「泣けて泣けて仕方ない」 祖国への手紙に記された両親の思いに涙

「日本に帰りたいと思っていた両親の夢を叶えたい」
永住帰国した降籏さんは、2024年8月7日、妹のレイ子さんとともに、両親の故郷である長野県安曇野市を初めて訪問。父方、母方のそれぞれの先祖の墓に手を合わせるとともに、親戚と交流を深めた。

降籏さんのいとこの家には、サハリンにいた降籏さんの両親から送られた数枚の手紙が保管されていた。
降籏さんの母、ようさんが、自身の弟の浩三郎さんから日本の家族の無事の便りを受け取った後の手紙(1957年11月)には、こう記されている。
「もう此の世に無いものと想っておりました。みんな元気でお揃いのよし、こんな嬉しいことはありません。嬉しくて、懐かしくて、3日も泣けて泣けて仕方ありませんでした。子どもまで日本から手紙が来たと言って躍り上がって喜んだものです」
「その喜んだ子どもたちだ」と、指でさされた降籏さんとレイ子さんから、笑みがこぼれた。
文面からは両親が日本に帰る希望を持ち続けていたことがわかる。
「いずれ日本に帰れる日を待っていの一番皆さんとお会いすることを楽しみにしています」
戦争で運命を狂わされ、祖国日本に戻ることが叶わなかった両親。手紙に記された祖国への憧憬の思いを聞いた降籏さんは、目を潤ませた。
「子供のころは手紙の内容に興味がなかったので、今回、両親の思いを知ることができてとても嬉しかったです。両親の代わりに来ることができて良かったです」
取材を終えて
2度の戦争で故郷を奪われ、国籍を3度も変更し、最愛の妻子にも先立たれてしまった降籏さん。数奇な運命に弄ばれても愚痴一つこぼさず、温かい眼差しと周囲への気配りを欠かしたことはない。
「この小さな体のどこに、その強さと優しさが宿っているのだろう」
降籏さんと出会ってからまもなく2年半になるが、私は何度もその人柄に敬意の念を抱いた。

課題一覧.
1. 降籏さんの安曇野訪問についての文章を、二文で要約してください。
2. 降籏さんの安曇野訪問についての文章を、最後の文の後から続けて書いてください。

提供データ.
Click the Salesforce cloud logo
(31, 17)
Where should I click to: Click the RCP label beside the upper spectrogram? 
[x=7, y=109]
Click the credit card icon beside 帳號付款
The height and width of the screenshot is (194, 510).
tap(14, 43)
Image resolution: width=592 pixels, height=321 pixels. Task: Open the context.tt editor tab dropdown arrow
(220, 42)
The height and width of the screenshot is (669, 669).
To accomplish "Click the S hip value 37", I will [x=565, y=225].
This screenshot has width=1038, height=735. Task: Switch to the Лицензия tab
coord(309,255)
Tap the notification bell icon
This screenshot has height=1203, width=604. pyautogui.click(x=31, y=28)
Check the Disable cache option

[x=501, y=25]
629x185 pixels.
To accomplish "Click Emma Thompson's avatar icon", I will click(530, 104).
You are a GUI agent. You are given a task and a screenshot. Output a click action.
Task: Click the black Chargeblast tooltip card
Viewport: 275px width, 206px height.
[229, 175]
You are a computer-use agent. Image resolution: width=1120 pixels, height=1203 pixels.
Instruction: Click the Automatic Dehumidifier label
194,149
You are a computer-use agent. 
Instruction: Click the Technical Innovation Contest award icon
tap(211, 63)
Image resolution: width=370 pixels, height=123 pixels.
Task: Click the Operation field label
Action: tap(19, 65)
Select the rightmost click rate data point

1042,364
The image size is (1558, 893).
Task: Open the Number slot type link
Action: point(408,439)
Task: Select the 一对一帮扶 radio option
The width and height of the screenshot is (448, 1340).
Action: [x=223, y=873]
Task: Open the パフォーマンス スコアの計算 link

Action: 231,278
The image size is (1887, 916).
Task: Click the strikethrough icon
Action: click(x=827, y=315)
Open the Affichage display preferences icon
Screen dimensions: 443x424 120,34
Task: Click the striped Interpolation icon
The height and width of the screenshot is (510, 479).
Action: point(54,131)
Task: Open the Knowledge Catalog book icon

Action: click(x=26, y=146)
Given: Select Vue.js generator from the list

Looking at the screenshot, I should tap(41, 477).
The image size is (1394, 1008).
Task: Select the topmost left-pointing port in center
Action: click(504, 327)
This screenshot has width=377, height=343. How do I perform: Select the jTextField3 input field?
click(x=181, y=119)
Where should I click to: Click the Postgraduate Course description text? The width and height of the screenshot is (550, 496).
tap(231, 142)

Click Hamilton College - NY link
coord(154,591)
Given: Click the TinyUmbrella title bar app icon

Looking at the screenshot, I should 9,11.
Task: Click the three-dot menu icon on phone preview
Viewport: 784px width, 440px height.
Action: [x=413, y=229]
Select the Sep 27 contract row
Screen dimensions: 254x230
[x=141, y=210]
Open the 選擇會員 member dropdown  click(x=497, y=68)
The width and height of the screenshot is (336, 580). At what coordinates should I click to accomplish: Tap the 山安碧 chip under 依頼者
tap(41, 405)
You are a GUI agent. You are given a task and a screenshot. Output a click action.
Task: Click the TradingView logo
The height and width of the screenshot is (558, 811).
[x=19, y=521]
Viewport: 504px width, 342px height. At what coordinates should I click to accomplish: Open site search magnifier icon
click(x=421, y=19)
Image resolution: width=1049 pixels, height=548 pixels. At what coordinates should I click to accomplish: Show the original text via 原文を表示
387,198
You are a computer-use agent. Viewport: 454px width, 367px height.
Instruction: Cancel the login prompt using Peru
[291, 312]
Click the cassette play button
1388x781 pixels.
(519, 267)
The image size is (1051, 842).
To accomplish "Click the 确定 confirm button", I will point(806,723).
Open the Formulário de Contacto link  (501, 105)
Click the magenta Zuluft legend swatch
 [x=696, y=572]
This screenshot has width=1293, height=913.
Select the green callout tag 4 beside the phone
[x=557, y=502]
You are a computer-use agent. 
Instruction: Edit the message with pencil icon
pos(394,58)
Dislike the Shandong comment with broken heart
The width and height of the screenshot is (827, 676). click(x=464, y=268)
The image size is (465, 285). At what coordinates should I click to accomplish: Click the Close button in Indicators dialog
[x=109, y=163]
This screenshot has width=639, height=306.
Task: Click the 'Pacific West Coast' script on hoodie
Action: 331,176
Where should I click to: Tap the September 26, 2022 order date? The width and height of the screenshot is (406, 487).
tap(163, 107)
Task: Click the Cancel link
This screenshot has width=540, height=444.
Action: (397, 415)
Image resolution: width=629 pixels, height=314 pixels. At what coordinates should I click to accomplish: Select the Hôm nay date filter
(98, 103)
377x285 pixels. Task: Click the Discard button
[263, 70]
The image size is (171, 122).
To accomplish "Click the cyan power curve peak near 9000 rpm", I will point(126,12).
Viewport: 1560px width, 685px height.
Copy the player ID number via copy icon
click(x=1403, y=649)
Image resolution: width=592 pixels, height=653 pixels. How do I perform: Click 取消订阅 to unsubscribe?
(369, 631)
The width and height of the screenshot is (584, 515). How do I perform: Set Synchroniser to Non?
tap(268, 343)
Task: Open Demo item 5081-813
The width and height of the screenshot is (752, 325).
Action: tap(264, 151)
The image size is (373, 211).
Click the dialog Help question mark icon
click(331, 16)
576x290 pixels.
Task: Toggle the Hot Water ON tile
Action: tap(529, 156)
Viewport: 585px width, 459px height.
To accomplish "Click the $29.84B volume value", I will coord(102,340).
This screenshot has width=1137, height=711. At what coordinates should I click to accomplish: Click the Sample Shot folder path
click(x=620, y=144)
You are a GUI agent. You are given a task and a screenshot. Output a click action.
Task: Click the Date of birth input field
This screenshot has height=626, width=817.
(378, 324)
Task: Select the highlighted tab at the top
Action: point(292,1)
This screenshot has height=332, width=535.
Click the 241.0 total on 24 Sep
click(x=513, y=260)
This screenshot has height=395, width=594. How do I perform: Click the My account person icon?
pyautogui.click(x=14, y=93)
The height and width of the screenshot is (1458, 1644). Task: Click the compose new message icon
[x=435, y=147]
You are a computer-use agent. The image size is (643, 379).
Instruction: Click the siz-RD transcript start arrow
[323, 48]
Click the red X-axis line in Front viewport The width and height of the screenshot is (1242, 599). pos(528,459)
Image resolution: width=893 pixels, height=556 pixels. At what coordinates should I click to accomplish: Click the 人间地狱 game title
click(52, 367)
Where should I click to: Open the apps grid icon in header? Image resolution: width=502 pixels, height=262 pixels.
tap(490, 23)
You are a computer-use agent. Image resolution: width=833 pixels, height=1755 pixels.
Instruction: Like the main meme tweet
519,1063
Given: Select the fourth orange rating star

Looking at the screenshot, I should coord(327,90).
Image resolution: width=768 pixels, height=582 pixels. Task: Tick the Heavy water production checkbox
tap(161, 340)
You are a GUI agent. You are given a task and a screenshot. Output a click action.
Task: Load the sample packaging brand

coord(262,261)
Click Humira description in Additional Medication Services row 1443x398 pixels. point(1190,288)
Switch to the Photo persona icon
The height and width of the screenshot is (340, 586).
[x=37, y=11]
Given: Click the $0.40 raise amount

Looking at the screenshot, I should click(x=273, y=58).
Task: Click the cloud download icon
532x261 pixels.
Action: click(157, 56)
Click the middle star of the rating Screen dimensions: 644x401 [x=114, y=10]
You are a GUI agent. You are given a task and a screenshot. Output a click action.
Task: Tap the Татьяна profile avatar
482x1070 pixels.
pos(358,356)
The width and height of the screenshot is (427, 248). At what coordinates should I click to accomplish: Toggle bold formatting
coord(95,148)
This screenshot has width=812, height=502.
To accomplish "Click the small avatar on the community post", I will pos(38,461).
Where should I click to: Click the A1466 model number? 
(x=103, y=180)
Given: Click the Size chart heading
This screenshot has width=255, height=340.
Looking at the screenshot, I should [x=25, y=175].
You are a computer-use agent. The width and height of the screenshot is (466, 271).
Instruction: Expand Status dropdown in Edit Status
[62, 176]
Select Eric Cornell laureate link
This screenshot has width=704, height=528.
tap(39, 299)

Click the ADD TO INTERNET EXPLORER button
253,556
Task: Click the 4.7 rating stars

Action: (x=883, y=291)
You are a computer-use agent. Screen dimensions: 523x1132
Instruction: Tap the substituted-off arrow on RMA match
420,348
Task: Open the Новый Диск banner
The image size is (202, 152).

番号別の回答.
1. 永住帰国した降籏さんは2024年8月7日、妹のレイ子さんとともに両親の故郷である長野県安曇野市を初めて訪れ、先祖の墓に手を合わせ、親戚と交流を深めた。いとこの家に保管されていた両親の手紙からは、日本に帰る希望を持ち続けた両親の思いがわかり、降籏さんは両親の代わりに来ることができて良かったと語った。

2.
自身の人生については、こう語る。
「2つの戦争がなければ、私の人生は違ったものになったでしょう。私のことは『これが運命』だと受け入れるしかありません。しかし、今も戦争が続いているウクライナの家族のことだけは心配です」

過酷な幼少期を経ながらも、50年以上に渡って自身を育み、温かい家庭を築かせてくれた「第2の故郷」ウクライナへの感謝の念は尽きない。だからこそ、今も続くロシアの攻撃に胸を痛めている。
「家族が無事で生きていることを祈るしかありません。ジトーミルでは未だにミサイルが空を飛び、空襲警報が鳴るたびに避難しなければなりません。今やこの異常な光景が、日常となっています。子どもたちは落ち着いて夜も眠ることもできません。戦争を経験した子どもは私を含め一生忘れることはありません。1日も早く戦争が終わってほしいです」
永住帰国後にステージ3の肺がんが見つかった降籏さんは、現在も放射線と抗がん剤の併用治療を続けている。そんな降籏さんを先に帰国した4人の兄妹や支援者が、そっと寄り添い続けている。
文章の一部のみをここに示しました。